• [REQUIREMENT] Below are some records; quote exactly the lines from the one that contains "The image size is (2576, 876)." through the one that contains "Task: Close the Add custom domain dialog", inclusive, and no others.

Top of RECORDS TO PROCESS

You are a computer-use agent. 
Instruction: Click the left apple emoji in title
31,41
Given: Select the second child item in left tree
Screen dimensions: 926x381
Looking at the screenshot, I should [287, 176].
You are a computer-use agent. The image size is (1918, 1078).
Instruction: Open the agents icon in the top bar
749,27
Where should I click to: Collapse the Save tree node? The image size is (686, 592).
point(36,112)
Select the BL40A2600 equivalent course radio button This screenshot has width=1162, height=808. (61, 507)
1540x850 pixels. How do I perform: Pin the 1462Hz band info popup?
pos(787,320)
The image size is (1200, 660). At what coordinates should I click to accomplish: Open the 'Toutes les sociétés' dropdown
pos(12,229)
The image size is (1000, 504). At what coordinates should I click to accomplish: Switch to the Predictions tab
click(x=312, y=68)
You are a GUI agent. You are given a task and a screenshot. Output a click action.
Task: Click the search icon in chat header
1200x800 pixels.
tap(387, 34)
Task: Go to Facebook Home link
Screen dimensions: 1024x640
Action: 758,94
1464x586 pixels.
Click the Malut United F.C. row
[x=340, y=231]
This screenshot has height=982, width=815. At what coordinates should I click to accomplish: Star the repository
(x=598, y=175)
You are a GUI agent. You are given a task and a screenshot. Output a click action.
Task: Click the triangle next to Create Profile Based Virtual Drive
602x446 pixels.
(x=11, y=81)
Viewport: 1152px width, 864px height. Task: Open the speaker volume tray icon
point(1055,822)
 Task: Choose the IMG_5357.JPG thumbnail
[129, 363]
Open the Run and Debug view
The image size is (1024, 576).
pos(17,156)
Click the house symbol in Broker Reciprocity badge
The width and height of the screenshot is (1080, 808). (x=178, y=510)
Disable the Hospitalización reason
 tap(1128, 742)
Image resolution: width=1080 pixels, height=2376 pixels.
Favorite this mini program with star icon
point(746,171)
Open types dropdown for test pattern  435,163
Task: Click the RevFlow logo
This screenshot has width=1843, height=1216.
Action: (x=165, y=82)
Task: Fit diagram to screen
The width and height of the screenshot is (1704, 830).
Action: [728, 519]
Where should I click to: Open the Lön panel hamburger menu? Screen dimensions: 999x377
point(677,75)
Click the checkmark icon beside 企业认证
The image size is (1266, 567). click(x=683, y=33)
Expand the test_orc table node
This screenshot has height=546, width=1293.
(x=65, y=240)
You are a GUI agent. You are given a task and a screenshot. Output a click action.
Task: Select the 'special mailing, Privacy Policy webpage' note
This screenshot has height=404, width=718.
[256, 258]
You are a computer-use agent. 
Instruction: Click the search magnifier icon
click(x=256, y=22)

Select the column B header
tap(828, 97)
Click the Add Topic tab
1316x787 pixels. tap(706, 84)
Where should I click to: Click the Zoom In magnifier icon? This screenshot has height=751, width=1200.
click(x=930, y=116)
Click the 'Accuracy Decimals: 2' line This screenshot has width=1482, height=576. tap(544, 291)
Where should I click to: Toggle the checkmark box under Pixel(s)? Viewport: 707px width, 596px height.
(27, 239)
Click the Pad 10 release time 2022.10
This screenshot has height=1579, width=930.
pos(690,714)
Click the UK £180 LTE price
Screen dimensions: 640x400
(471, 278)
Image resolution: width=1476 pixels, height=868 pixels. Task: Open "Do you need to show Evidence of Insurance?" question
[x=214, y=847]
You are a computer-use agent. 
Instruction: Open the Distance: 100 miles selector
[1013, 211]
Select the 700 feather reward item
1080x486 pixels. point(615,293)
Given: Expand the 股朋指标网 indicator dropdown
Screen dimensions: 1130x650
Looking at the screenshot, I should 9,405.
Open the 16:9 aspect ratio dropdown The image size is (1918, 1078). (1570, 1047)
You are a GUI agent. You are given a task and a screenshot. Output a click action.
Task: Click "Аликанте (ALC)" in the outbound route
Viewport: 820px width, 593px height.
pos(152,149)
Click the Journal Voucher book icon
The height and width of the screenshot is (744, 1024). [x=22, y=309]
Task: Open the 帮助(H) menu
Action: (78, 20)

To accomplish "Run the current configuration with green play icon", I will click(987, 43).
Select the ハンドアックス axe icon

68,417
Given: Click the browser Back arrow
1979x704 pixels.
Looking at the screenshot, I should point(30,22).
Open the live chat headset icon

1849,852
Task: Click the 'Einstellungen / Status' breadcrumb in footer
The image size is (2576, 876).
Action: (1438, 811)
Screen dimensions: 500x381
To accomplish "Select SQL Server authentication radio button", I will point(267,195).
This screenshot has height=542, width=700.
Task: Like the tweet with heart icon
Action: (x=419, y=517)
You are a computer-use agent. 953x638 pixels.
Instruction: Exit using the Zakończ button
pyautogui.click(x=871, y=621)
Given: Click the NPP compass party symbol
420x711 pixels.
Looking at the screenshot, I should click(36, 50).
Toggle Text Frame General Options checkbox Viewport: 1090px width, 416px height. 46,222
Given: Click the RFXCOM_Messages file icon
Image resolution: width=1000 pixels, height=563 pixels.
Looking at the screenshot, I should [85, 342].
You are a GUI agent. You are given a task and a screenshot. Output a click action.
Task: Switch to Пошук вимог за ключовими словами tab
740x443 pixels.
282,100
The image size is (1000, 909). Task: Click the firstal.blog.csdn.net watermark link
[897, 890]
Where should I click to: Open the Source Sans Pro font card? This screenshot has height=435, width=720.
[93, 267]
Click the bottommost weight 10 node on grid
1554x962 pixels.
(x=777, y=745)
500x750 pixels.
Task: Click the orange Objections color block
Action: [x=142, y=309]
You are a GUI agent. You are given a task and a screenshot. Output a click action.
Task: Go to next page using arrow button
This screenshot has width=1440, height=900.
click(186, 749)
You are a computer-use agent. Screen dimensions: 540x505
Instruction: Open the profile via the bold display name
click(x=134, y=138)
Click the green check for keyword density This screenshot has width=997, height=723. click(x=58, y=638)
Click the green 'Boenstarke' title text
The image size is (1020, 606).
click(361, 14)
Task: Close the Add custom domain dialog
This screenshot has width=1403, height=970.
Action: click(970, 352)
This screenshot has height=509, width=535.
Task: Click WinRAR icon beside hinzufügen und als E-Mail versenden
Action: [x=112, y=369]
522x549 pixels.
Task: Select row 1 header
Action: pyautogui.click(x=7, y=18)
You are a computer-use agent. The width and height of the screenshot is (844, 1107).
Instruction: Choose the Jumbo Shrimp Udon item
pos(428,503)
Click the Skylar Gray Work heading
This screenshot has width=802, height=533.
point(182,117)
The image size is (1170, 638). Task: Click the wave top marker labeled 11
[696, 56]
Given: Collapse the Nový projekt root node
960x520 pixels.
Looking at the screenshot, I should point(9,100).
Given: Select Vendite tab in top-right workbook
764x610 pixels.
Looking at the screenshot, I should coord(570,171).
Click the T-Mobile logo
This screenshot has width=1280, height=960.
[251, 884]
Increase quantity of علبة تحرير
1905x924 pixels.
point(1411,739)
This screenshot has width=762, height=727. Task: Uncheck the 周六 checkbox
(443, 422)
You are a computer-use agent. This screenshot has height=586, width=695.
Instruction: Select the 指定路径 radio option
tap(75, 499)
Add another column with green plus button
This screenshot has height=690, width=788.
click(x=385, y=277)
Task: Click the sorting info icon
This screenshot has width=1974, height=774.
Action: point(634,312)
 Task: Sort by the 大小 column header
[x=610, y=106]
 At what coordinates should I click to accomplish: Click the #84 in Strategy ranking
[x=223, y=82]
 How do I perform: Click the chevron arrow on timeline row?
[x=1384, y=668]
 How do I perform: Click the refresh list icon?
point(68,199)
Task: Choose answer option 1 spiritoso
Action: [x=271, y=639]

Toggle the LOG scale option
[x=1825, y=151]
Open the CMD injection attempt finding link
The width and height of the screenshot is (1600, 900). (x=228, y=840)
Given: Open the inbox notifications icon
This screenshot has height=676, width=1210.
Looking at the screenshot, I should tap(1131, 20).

Bottom of RECORDS TO PROCESS

• [ANSWER BOX]
The image size is (2576, 876).
Action: (1438, 811)
Screen dimensions: 500x381
To accomplish "Select SQL Server authentication radio button", I will point(267,195).
This screenshot has height=542, width=700.
Task: Like the tweet with heart icon
Action: (x=419, y=517)
You are a computer-use agent. 953x638 pixels.
Instruction: Exit using the Zakończ button
pyautogui.click(x=871, y=621)
Given: Click the NPP compass party symbol
420x711 pixels.
Looking at the screenshot, I should click(36, 50).
Toggle Text Frame General Options checkbox Viewport: 1090px width, 416px height. 46,222
Given: Click the RFXCOM_Messages file icon
Image resolution: width=1000 pixels, height=563 pixels.
Looking at the screenshot, I should [85, 342].
You are a GUI agent. You are given a task and a screenshot. Output a click action.
Task: Switch to Пошук вимог за ключовими словами tab
740x443 pixels.
282,100
The image size is (1000, 909). Task: Click the firstal.blog.csdn.net watermark link
[897, 890]
Where should I click to: Open the Source Sans Pro font card? This screenshot has height=435, width=720.
[93, 267]
Click the bottommost weight 10 node on grid
1554x962 pixels.
(x=777, y=745)
500x750 pixels.
Task: Click the orange Objections color block
Action: [x=142, y=309]
You are a GUI agent. You are given a task and a screenshot. Output a click action.
Task: Go to next page using arrow button
This screenshot has width=1440, height=900.
click(186, 749)
You are a computer-use agent. Screen dimensions: 540x505
Instruction: Open the profile via the bold display name
click(x=134, y=138)
Click the green check for keyword density This screenshot has width=997, height=723. click(x=58, y=638)
Click the green 'Boenstarke' title text
The image size is (1020, 606).
click(361, 14)
Task: Close the Add custom domain dialog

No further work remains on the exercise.